Test access to an HTTPS website from remote computers

Hello PS Gurus,
I would like a way to accomplish what the following command does, but on a remote computer assuming that remote computer has PSRemoting disabled and running powershell v2 and .Net 4.0. (or higher).

$eaTemp = $ErrorActionPreference
$ErrorActionPreference = 'stop'
Try{
Invoke-WebRequest -Uri "https://sub.domain.com" | %{$_.StatusDescription}
}
Catch{'FAIL'}
$ErrorActionPreference = $eaTemp 

This gives me good result on MY LOCAL computer. I can add the -Session param but only if the remote PC has PSRemoting enabled.

Is there a way I could get a similar result for a (batch of) remote computer(s) without a session?

You wouldn’t have a way of sending the command to the remote computer.

Maybe using some other command to accomplish the same test?

This psexec method below sort of worked, but the result isn’t pretty.

$r = psexec \\ComputerName powershell "invoke-webrequest -uri https://sub.domain.com' | %{$_.statusdescription}"
$r

…returns what appears to the the “select *” result but as a string (ew).

This gives Null if failed, True if OK.

Select-String -InputObject $r -SimpleMatch 'StatusDescription : OK' -Quiet

It’s ugly but I think I have a working concept. Any way to make this happen using TCP or telnet commands, or com objects?

That’s like saying you wanna drive someplace but don’t want to use a car :). That’s the command I would use; it’s ugly because psexec is having to deal with formatted output that wasn’t meant to be handled that way.

But yeah, it’s a string. That’s all psexec can do.

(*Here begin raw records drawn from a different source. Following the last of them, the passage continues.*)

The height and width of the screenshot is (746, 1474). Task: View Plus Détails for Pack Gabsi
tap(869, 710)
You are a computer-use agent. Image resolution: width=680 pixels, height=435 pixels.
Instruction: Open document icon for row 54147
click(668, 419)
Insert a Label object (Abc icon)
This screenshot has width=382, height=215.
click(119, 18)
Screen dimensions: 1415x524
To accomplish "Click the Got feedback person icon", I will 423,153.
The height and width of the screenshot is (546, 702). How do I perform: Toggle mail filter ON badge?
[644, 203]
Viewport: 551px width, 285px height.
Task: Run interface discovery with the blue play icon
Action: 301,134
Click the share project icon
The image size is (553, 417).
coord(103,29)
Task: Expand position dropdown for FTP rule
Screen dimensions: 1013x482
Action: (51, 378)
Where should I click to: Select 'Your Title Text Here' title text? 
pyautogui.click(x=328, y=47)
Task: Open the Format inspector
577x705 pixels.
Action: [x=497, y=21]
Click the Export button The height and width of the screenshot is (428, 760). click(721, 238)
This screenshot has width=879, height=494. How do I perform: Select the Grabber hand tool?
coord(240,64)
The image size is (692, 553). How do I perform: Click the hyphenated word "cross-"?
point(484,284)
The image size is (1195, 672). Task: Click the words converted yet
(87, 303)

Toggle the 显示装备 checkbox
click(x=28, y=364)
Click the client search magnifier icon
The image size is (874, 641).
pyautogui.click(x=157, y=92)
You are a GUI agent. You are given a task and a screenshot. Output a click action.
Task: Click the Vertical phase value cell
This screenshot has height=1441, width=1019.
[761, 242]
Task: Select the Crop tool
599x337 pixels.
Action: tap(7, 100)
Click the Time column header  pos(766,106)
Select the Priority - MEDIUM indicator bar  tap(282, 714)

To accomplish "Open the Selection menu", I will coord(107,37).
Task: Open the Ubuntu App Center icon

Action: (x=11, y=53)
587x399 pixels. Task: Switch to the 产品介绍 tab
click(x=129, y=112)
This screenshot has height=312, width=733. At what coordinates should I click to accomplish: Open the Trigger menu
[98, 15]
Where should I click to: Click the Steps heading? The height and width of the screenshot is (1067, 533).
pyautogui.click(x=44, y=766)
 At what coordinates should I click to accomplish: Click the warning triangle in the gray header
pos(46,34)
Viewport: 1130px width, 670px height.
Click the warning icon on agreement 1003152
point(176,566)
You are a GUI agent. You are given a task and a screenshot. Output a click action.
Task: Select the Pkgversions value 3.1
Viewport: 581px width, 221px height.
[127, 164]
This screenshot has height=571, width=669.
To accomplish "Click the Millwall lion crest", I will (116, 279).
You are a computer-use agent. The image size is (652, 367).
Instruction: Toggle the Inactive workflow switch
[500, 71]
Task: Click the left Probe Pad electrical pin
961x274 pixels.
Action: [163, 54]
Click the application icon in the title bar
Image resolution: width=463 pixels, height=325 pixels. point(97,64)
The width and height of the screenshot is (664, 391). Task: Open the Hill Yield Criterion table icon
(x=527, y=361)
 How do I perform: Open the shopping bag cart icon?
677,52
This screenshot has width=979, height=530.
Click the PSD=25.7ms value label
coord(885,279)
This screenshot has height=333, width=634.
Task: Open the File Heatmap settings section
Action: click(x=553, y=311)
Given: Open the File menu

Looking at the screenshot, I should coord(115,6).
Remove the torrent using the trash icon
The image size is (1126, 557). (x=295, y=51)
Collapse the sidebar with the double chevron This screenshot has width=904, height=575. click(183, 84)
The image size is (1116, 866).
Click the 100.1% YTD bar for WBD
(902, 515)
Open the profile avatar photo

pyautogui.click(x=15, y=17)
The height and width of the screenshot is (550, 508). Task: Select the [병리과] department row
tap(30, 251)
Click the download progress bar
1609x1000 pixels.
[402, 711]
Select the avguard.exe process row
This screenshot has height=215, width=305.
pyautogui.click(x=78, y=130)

Apart from just directly using what Invoke-WebRequest is using under the hood, I don’t know what else you’d do. That’s how .NET does web queries.

I mean, you could check the status code of the response to see if it’s 200 or an error, and output something, I guess. But you’re using 21st century technology in a 20th century context. It’s gonna be ugly.

And yeah, you could telnet to port 80. Http is just telnet under the hood.